Jan. 25, 11:30 p.m. While sacrificing a goat so that Hulu would finally play the latest episode of “Community” without crashing, I notice a few of my friends on my Facebook newsfeed having fun at the Directors Guild of America awards and meeting cool people like Jane Lynch and Alfonso Cuarón. Wanting to do something similar, I look up ways to get into the WGA Awards. Although they don’t sell general tickets, I am able to apply for a press pass.
Jan. 27, 3:44 p.m. I receive an email from the WGA telling me I’m in. I scream excitedly and am told to leave Starbucks since I am frightening the other patrons.
Jan. 28 2:13 p.m. In the middle of my workday, I realize that I am completely unprepared for Saturday: I don’t have a skinny black tie! If there’s anything I learned from “Entourage,” it’s that you show up to these sorts of things in a tuxedo or white dress shirt and skinny black tie. Since I don’t have easy access to the former, I procure one from a friend on my FSP. Crisis averted.
Feb. 1, 4:06 p.m. After wandering the massive hotel complex where the awards are being held, my friend Eddie Zapata ’14, whom I managed to get in as my photographer, and I find the press table. We check in and walk over to the red carpet. On the floor are placards with the names of various publications so that the reporters and photographers know where to stand. Unfortunately, The D is not deemed important enough to warrant its own spot. Luckily, someone didn’t show up, so we take that place instead. Thanks Moviehole!
4:44 p.m. Celebrities have slowly been trickling by. June Squibb from “Nebraska” saunters down the carpet, clearly reveling in the attention, while others, like nominee David O. Russell, walk quickly down the path. The one I gush over, however, is “Breaking Bad” creator Vince Gilligan. I don’t even notice him until he’s ten feet away from me. I don’t really have anything to say to him because I’m too overwhelmed by his presence and soothing Southern drawl.
5:06 p.m. The red carpet event is over and it’s time for the press to get into position. While we don’t get to go into the ballroom where the awards are actually being held, we do get to sit in the next room and watch them simulcast on television screens. The winners then come in to get their pictures taken. The mood in the room is dead compared to the red carpet downstairs, but it’s also a lot more informal, with reporters making digs and wisecracks about the winners.
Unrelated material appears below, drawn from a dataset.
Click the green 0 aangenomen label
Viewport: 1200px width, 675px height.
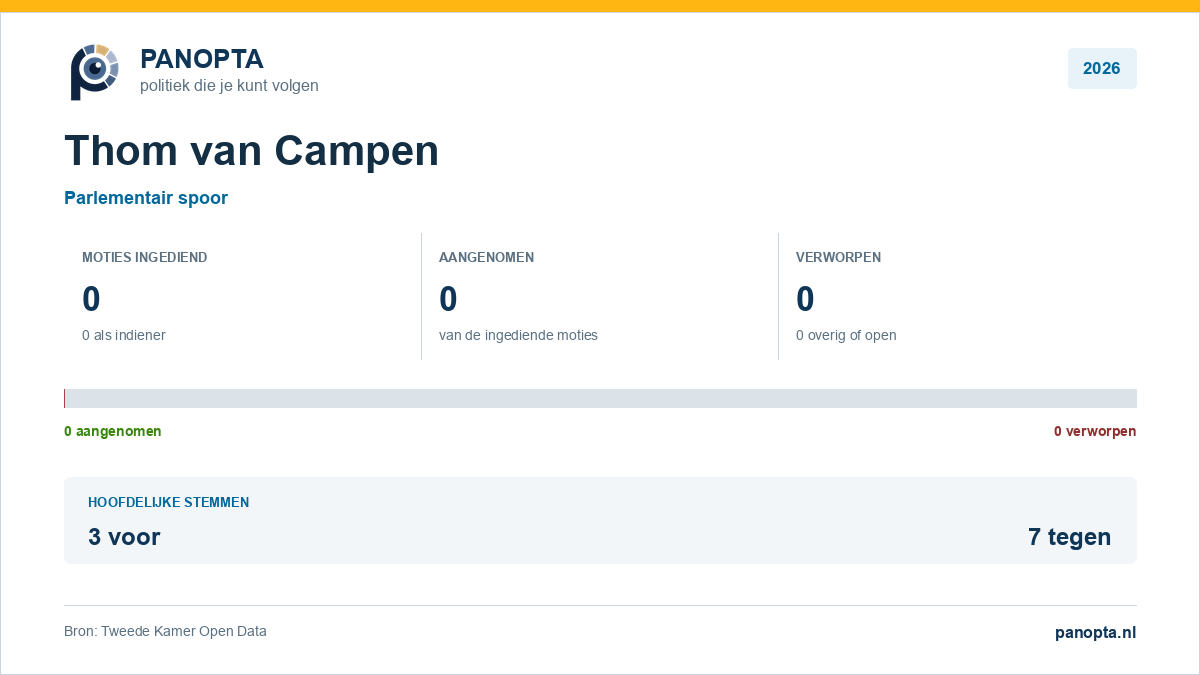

6:00-7:22 p.m. Various winners enter the room. At first we applaud them, but we quickly grow weary and the applause disappears, replaced by the rote gathering and subsequent dispersal of photographers.
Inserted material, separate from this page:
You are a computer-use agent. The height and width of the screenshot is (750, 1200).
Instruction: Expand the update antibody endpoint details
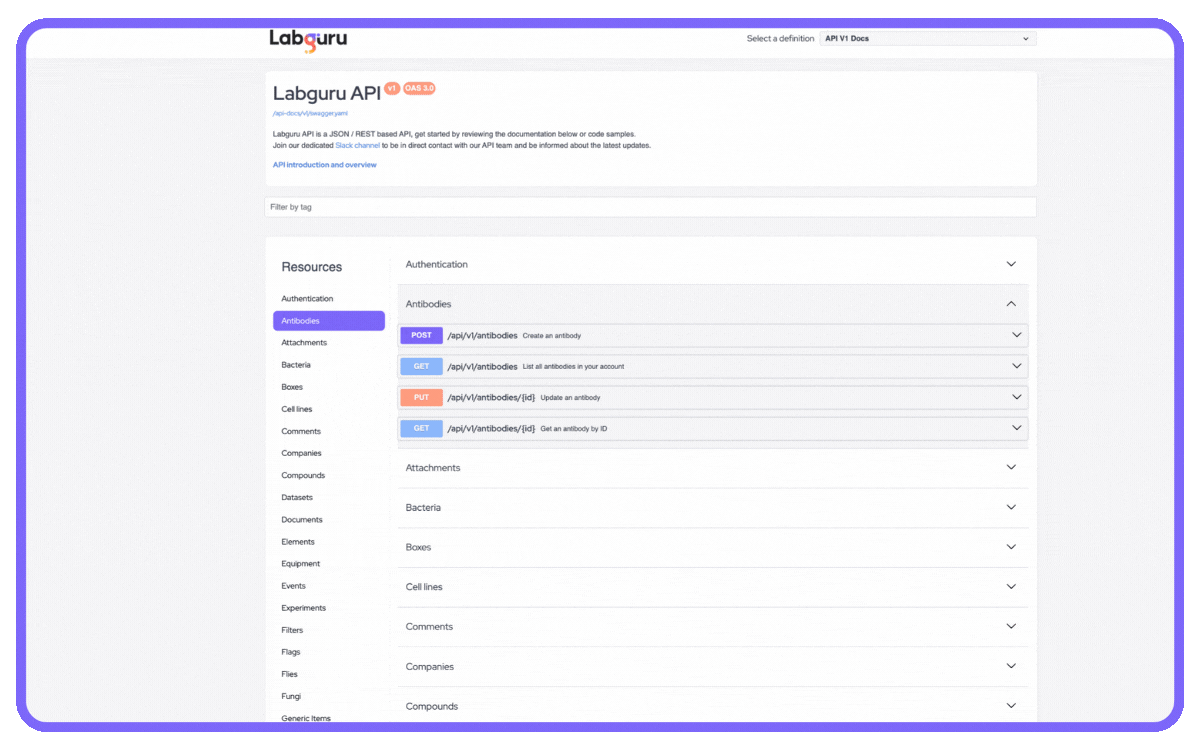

7:23 p.m. Another one of my friends who was able to come swears she saw Nick Offerman from “Parks and Recreation” on a stairwell practicing his presentation. I excuse myself to go to the “bathroom” to see this for myself. When I reach the stairs, he is nowhere to be found. Nevertheless, I still make a trip to the bathroom in the hopes of finding some more celebrities. I am unsuccessful.
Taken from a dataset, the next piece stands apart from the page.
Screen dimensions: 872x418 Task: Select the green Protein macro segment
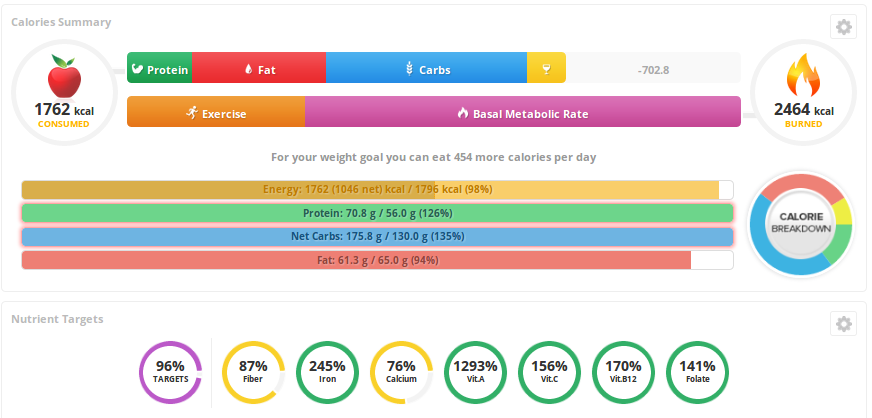pos(159,69)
8:36 p.m. Somewhere in the middle of “Breaking Bad” winning its umpteenth award, I check my Facebook and see that Indiewire has posted the WGA winners – even the ones that haven’t been announced yet. I am pleased to see that the expected domination of “Her” has continued, along with the unexpected surprise of “Captain Phillips” in the Best Adapted Screenplay category. We wait for the Breaking Bad writers to come in so that we (mainly I) can bask in the glory of Gilligan one more time. Then, we leave early, descending the escalator and exiting the hotel into the fog of downtown Los Angeles.